(Recorded data)
>>

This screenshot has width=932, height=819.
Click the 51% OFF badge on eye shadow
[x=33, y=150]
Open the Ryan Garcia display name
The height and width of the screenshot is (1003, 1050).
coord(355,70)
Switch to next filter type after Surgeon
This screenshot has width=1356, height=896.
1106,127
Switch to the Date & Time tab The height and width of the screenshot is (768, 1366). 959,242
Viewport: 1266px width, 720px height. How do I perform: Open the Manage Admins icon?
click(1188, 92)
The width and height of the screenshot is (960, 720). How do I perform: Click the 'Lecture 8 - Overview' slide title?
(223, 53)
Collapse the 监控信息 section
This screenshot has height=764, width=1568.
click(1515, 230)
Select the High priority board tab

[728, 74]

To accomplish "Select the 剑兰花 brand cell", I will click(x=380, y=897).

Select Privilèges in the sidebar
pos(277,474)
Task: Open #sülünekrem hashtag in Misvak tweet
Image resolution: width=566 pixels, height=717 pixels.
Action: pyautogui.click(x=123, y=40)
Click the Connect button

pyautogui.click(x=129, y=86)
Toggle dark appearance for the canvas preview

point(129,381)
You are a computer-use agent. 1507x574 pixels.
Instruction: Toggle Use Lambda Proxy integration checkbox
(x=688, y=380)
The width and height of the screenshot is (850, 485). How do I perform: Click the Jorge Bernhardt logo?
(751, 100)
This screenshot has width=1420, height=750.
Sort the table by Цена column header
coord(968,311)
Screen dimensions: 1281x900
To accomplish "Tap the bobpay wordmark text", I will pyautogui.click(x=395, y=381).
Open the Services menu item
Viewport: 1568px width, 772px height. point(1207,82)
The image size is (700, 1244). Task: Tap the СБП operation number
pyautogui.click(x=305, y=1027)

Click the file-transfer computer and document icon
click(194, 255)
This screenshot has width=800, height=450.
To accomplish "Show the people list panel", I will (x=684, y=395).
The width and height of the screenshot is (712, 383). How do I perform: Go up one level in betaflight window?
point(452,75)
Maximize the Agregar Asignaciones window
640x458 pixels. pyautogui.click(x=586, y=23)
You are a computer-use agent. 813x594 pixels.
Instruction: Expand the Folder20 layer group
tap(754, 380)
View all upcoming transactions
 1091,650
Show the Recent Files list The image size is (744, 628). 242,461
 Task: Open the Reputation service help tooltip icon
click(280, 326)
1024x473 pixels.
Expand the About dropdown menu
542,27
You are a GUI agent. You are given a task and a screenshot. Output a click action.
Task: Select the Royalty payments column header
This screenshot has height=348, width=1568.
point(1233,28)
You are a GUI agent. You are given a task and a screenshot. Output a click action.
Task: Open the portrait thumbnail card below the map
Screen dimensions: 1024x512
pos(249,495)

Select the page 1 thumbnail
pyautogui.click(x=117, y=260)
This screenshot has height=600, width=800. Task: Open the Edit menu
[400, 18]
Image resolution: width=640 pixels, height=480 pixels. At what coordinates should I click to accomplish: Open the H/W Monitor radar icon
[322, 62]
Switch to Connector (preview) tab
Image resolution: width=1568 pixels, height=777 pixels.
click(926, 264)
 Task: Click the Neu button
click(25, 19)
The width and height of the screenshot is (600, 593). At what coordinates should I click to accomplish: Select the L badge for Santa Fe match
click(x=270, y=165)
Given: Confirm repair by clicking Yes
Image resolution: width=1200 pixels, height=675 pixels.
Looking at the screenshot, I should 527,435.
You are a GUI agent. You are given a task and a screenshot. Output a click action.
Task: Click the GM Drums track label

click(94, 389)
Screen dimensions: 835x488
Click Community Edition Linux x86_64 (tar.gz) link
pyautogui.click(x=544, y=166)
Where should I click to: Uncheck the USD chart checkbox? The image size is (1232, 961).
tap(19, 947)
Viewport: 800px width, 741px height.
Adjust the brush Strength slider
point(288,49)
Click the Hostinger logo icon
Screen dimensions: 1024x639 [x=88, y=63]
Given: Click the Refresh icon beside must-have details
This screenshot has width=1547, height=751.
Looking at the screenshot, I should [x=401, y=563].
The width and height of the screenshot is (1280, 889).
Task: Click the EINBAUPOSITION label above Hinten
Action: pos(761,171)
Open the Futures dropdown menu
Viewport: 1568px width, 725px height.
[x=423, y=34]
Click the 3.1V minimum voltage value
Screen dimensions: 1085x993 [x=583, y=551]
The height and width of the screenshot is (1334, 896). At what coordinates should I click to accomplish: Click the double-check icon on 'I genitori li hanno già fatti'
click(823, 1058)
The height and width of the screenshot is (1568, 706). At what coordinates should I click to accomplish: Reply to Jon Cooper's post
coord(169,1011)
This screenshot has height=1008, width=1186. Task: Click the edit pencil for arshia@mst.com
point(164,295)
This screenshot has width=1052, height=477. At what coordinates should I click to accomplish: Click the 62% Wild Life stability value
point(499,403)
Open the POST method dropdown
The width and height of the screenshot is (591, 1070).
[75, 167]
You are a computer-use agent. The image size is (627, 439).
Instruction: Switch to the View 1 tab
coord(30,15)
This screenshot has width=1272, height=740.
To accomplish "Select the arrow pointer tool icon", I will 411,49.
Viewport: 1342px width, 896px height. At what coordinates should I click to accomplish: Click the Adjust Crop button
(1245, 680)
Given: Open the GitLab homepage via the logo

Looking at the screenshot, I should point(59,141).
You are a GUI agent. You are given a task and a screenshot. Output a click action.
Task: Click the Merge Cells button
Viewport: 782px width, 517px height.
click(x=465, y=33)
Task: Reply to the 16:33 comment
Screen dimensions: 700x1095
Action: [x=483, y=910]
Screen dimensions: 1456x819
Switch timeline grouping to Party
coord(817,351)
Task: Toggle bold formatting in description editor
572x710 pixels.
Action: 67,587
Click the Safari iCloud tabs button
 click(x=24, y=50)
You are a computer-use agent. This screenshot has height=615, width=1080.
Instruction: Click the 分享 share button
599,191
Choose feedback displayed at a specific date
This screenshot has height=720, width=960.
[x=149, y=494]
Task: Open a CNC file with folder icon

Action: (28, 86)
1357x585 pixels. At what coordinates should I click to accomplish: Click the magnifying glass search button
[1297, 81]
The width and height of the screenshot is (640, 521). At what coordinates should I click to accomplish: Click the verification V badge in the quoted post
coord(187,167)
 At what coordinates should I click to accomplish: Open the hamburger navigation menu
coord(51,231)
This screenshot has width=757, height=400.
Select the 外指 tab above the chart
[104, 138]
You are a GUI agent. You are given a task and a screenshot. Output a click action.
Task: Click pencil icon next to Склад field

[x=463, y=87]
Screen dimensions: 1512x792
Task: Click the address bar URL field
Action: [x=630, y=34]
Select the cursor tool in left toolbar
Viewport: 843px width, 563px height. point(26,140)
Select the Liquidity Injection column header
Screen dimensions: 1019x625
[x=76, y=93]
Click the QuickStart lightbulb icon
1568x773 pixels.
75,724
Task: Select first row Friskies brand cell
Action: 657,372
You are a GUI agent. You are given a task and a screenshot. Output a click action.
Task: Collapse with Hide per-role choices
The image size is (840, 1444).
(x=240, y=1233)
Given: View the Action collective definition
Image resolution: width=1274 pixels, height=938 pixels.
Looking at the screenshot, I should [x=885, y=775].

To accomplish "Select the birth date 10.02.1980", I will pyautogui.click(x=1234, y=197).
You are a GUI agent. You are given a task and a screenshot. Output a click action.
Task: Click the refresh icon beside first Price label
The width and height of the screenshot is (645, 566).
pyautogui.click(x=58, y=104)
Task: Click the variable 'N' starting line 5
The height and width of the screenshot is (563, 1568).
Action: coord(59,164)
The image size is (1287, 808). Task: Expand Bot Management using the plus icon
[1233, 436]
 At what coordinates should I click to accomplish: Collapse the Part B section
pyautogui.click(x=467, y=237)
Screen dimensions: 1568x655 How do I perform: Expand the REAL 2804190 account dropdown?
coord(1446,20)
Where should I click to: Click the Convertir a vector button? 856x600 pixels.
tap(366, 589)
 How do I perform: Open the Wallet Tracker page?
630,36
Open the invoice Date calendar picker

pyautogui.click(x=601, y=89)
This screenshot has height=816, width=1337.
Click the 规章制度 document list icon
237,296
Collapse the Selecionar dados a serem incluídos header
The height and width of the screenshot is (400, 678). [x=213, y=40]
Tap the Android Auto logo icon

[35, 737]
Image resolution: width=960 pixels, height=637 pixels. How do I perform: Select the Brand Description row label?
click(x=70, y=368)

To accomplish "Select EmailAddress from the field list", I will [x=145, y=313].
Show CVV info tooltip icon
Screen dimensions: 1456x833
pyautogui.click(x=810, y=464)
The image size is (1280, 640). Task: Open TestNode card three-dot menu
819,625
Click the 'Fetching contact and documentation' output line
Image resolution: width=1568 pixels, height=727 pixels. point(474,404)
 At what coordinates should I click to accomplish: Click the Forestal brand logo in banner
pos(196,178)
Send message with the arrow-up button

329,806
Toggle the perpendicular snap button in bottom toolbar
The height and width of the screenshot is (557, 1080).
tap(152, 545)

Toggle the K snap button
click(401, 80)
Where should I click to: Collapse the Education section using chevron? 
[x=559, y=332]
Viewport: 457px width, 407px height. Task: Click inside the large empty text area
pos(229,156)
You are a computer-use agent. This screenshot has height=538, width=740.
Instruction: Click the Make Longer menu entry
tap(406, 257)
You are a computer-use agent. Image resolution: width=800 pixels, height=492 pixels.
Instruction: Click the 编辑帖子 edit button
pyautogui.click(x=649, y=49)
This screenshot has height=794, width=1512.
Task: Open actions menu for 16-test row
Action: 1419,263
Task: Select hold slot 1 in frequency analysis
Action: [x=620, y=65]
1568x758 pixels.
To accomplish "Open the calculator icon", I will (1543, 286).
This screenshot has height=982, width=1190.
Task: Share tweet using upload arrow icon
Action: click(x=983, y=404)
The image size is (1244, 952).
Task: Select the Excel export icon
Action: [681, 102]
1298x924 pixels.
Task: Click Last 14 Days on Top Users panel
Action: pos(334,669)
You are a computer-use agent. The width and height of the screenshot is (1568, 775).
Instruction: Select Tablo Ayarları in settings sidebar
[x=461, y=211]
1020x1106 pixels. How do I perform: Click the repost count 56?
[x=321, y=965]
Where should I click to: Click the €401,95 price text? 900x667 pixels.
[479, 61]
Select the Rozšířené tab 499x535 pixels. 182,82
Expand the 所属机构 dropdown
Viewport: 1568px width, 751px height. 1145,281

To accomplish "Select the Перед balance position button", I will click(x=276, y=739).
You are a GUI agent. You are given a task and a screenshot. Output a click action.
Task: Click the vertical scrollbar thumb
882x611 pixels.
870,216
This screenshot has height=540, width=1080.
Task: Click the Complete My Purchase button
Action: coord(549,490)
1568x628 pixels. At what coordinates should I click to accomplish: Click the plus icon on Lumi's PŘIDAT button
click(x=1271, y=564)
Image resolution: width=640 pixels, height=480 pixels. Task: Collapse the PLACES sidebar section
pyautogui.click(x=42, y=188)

<<

YOUR INSTRUCTIONS
Report back every line of the entries in which "beside" occurs.

RESPONSE BOX
Given: Click the Refresh icon beside must-have details
Task: Click the refresh icon beside first Price label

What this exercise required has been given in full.